# WHAT THIS TASK INVOLVES
After locating the line with "The width and height of the screenshot is (1832, 606)." below, output it and each following line exactly, stopping after the line with "Image resolution: width=491". No pictures.

━━ RECORDS FOR THE TASK ━━

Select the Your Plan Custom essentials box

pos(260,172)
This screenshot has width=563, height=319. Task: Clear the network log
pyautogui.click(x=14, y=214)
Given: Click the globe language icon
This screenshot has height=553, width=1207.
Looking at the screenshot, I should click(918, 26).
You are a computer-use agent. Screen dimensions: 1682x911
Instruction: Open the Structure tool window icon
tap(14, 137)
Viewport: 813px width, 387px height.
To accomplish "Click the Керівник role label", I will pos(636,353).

━━━
━━ RECORDS FOR THE TASK ━━

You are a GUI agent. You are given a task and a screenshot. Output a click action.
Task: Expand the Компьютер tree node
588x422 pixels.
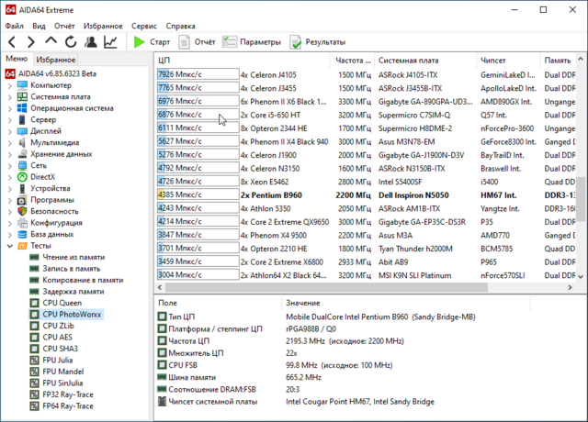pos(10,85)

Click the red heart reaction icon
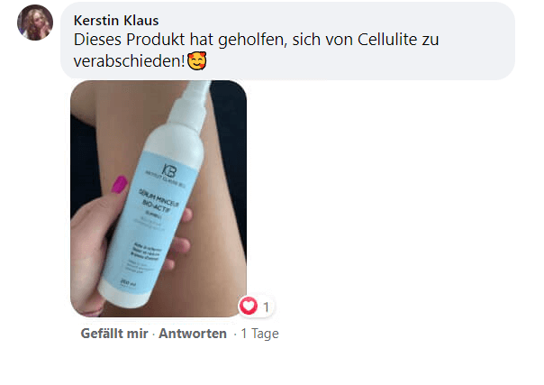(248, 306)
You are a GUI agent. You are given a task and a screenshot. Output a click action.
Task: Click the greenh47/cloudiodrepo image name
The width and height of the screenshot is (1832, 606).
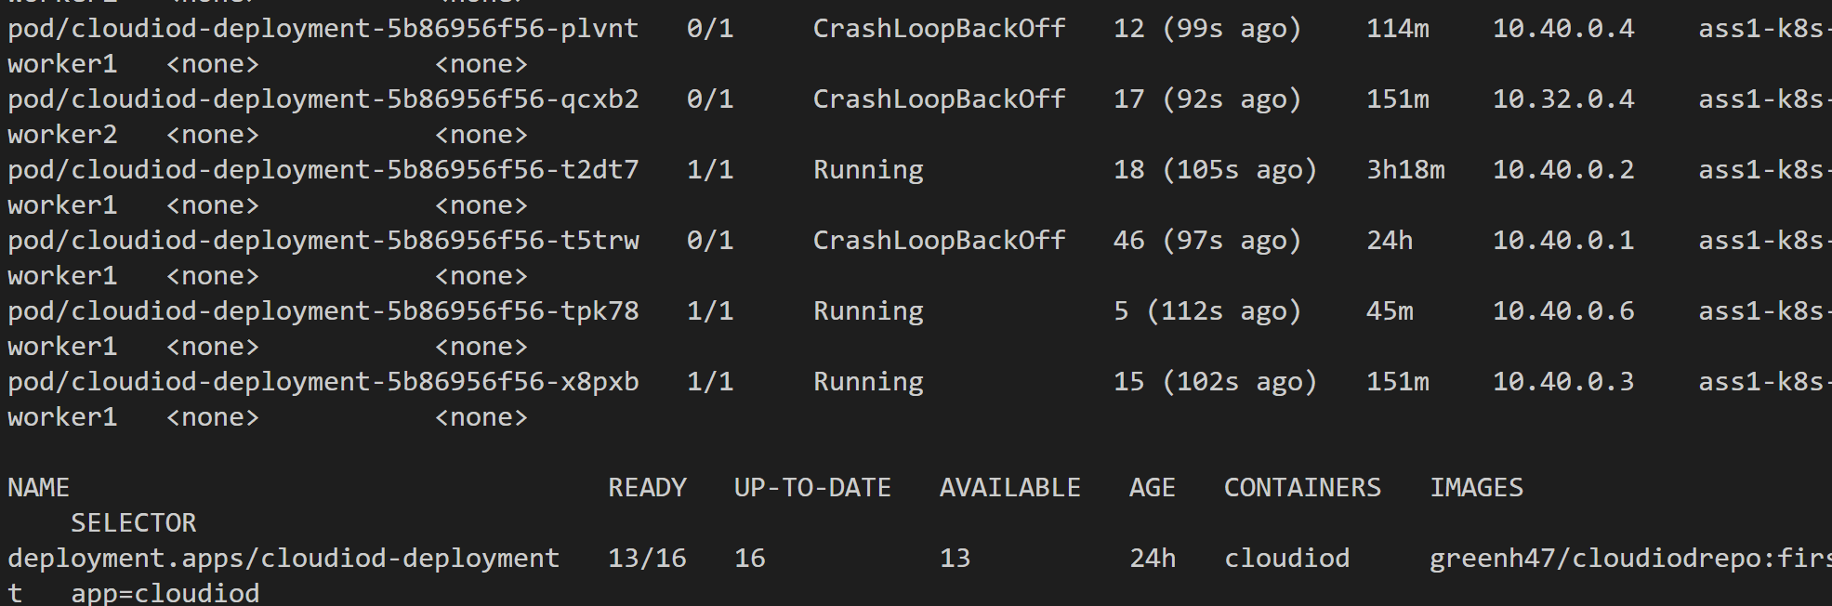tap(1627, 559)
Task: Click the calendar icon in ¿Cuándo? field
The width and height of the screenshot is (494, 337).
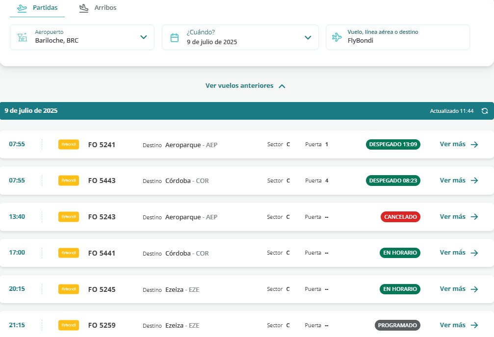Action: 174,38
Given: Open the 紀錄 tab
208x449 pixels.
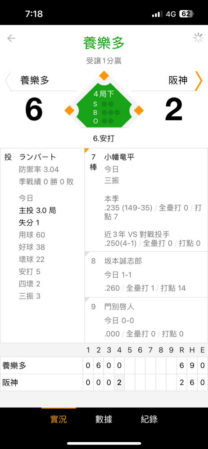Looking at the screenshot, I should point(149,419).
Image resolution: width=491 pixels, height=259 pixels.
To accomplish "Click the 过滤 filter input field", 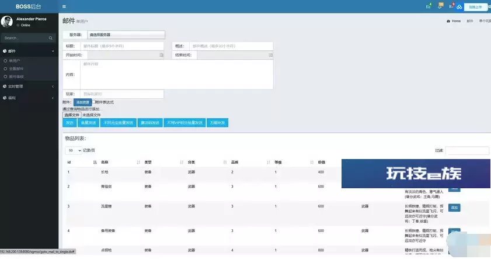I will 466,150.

━━━

# TASK ANSWER
The width and height of the screenshot is (1832, 606).
tap(1627, 559)
Task: Click the calendar icon in ¿Cuándo? field
The width and height of the screenshot is (494, 337).
Action: 174,38
Given: Open the 紀錄 tab
208x449 pixels.
Looking at the screenshot, I should point(149,419).
Image resolution: width=491 pixels, height=259 pixels.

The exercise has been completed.